▸ DATA TO EXAMINE:
++++++++

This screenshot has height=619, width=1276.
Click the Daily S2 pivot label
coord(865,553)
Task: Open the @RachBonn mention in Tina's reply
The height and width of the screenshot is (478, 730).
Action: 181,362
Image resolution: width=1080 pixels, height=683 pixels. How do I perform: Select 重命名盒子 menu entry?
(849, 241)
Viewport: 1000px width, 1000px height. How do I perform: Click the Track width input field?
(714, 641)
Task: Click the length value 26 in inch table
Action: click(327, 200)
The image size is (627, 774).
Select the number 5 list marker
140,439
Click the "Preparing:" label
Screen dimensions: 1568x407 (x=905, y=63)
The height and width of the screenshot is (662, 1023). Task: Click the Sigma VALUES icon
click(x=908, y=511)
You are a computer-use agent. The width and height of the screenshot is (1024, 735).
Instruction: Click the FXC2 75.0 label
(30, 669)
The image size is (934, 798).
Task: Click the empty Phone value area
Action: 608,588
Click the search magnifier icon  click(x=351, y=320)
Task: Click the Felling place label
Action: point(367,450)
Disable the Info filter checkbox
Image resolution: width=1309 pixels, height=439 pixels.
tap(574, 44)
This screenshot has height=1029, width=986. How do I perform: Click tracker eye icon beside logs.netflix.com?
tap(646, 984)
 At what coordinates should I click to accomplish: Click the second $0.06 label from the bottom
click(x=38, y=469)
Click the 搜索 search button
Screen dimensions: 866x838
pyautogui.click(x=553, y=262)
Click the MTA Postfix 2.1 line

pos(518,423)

++++++++

▸ YOUR INSTRUCTIONS:
The data above should be reproduced in full, word for word.

▸ RESULT:
This screenshot has height=619, width=1276.
Click the Daily S2 pivot label
coord(865,553)
Task: Open the @RachBonn mention in Tina's reply
The height and width of the screenshot is (478, 730).
Action: 181,362
Image resolution: width=1080 pixels, height=683 pixels. How do I perform: Select 重命名盒子 menu entry?
(849, 241)
Viewport: 1000px width, 1000px height. How do I perform: Click the Track width input field?
(714, 641)
Task: Click the length value 26 in inch table
Action: click(327, 200)
The image size is (627, 774).
Select the number 5 list marker
140,439
Click the "Preparing:" label
Screen dimensions: 1568x407 (x=905, y=63)
The height and width of the screenshot is (662, 1023). Task: Click the Sigma VALUES icon
click(x=908, y=511)
You are a computer-use agent. The width and height of the screenshot is (1024, 735).
Instruction: Click the FXC2 75.0 label
(30, 669)
The image size is (934, 798).
Task: Click the empty Phone value area
Action: 608,588
Click the search magnifier icon  click(x=351, y=320)
Task: Click the Felling place label
Action: point(367,450)
Disable the Info filter checkbox
Image resolution: width=1309 pixels, height=439 pixels.
tap(574, 44)
This screenshot has height=1029, width=986. How do I perform: Click tracker eye icon beside logs.netflix.com?
tap(646, 984)
 At what coordinates should I click to accomplish: Click the second $0.06 label from the bottom
click(x=38, y=469)
Click the 搜索 search button
Screen dimensions: 866x838
pyautogui.click(x=553, y=262)
Click the MTA Postfix 2.1 line

pos(518,423)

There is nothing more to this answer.